* **Required work**
Your response should consist of the lines below, printed exactly.

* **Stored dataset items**
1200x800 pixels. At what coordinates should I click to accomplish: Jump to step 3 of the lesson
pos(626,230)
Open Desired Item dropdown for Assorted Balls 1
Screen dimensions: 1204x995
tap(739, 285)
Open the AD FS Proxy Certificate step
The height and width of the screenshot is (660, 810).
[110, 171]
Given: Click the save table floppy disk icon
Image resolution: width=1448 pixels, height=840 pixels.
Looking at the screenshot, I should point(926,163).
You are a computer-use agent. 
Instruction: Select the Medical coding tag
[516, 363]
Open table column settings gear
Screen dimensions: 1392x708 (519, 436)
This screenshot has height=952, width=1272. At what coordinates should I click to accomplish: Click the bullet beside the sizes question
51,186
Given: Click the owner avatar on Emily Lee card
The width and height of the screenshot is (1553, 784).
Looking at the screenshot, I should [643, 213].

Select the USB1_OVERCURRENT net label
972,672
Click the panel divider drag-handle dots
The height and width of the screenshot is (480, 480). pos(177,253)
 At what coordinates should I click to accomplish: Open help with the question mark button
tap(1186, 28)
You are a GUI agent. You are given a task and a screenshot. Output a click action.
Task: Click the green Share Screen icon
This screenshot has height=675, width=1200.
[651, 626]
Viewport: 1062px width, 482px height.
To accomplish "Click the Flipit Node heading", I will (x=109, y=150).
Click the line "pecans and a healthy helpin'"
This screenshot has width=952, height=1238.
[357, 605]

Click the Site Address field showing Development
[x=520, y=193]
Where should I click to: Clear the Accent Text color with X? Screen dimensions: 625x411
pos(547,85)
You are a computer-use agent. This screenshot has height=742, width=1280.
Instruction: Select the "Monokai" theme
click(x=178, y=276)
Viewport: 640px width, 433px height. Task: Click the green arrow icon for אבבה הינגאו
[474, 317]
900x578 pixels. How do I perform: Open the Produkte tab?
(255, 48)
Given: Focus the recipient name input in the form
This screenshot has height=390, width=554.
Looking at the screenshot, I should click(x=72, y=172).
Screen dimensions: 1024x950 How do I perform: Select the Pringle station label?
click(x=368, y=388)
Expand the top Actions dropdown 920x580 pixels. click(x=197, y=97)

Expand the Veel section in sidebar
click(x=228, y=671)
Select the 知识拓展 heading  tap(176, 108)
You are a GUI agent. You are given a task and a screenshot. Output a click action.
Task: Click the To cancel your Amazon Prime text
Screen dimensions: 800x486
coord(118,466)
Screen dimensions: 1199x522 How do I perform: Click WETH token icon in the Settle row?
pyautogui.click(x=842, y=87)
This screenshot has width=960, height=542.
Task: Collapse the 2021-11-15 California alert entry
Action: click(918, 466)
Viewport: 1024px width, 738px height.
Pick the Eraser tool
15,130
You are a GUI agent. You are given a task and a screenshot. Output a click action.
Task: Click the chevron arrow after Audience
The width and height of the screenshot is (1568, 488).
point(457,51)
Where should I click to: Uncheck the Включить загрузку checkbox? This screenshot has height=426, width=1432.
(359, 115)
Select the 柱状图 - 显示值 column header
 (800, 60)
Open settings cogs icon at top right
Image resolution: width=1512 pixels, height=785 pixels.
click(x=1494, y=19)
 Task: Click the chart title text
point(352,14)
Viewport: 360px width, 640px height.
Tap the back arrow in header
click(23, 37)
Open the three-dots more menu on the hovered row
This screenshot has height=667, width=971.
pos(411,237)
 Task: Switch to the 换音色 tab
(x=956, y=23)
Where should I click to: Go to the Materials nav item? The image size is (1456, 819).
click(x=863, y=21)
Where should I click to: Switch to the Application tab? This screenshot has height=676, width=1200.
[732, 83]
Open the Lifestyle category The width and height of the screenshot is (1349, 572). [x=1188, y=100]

* **Task output**
1200x800 pixels. At what coordinates should I click to accomplish: Jump to step 3 of the lesson
pos(626,230)
Open Desired Item dropdown for Assorted Balls 1
Screen dimensions: 1204x995
tap(739, 285)
Open the AD FS Proxy Certificate step
The height and width of the screenshot is (660, 810).
[110, 171]
Given: Click the save table floppy disk icon
Image resolution: width=1448 pixels, height=840 pixels.
Looking at the screenshot, I should point(926,163).
You are a computer-use agent. 
Instruction: Select the Medical coding tag
[516, 363]
Open table column settings gear
Screen dimensions: 1392x708 (519, 436)
This screenshot has height=952, width=1272. At what coordinates should I click to accomplish: Click the bullet beside the sizes question
51,186
Given: Click the owner avatar on Emily Lee card
The width and height of the screenshot is (1553, 784).
Looking at the screenshot, I should [643, 213].

Select the USB1_OVERCURRENT net label
972,672
Click the panel divider drag-handle dots
The height and width of the screenshot is (480, 480). pos(177,253)
 At what coordinates should I click to accomplish: Open help with the question mark button
tap(1186, 28)
You are a GUI agent. You are given a task and a screenshot. Output a click action.
Task: Click the green Share Screen icon
This screenshot has height=675, width=1200.
[651, 626]
Viewport: 1062px width, 482px height.
To accomplish "Click the Flipit Node heading", I will (x=109, y=150).
Click the line "pecans and a healthy helpin'"
This screenshot has width=952, height=1238.
[357, 605]

Click the Site Address field showing Development
[x=520, y=193]
Where should I click to: Clear the Accent Text color with X? Screen dimensions: 625x411
pos(547,85)
You are a computer-use agent. This screenshot has height=742, width=1280.
Instruction: Select the "Monokai" theme
click(x=178, y=276)
Viewport: 640px width, 433px height. Task: Click the green arrow icon for אבבה הינגאו
[474, 317]
900x578 pixels. How do I perform: Open the Produkte tab?
(255, 48)
Given: Focus the recipient name input in the form
This screenshot has height=390, width=554.
Looking at the screenshot, I should click(x=72, y=172).
Screen dimensions: 1024x950 How do I perform: Select the Pringle station label?
click(x=368, y=388)
Expand the top Actions dropdown 920x580 pixels. click(x=197, y=97)

Expand the Veel section in sidebar
click(x=228, y=671)
Select the 知识拓展 heading  tap(176, 108)
You are a GUI agent. You are given a task and a screenshot. Output a click action.
Task: Click the To cancel your Amazon Prime text
Screen dimensions: 800x486
coord(118,466)
Screen dimensions: 1199x522 How do I perform: Click WETH token icon in the Settle row?
pyautogui.click(x=842, y=87)
This screenshot has width=960, height=542.
Task: Collapse the 2021-11-15 California alert entry
Action: click(918, 466)
Viewport: 1024px width, 738px height.
Pick the Eraser tool
15,130
You are a GUI agent. You are given a task and a screenshot. Output a click action.
Task: Click the chevron arrow after Audience
The width and height of the screenshot is (1568, 488).
point(457,51)
Where should I click to: Uncheck the Включить загрузку checkbox? This screenshot has height=426, width=1432.
(359, 115)
Select the 柱状图 - 显示值 column header
 (800, 60)
Open settings cogs icon at top right
Image resolution: width=1512 pixels, height=785 pixels.
click(x=1494, y=19)
 Task: Click the chart title text
point(352,14)
Viewport: 360px width, 640px height.
Tap the back arrow in header
click(23, 37)
Open the three-dots more menu on the hovered row
This screenshot has height=667, width=971.
pos(411,237)
 Task: Switch to the 换音色 tab
(x=956, y=23)
Where should I click to: Go to the Materials nav item? The image size is (1456, 819).
click(x=863, y=21)
Where should I click to: Switch to the Application tab? This screenshot has height=676, width=1200.
[732, 83]
Open the Lifestyle category The width and height of the screenshot is (1349, 572). [x=1188, y=100]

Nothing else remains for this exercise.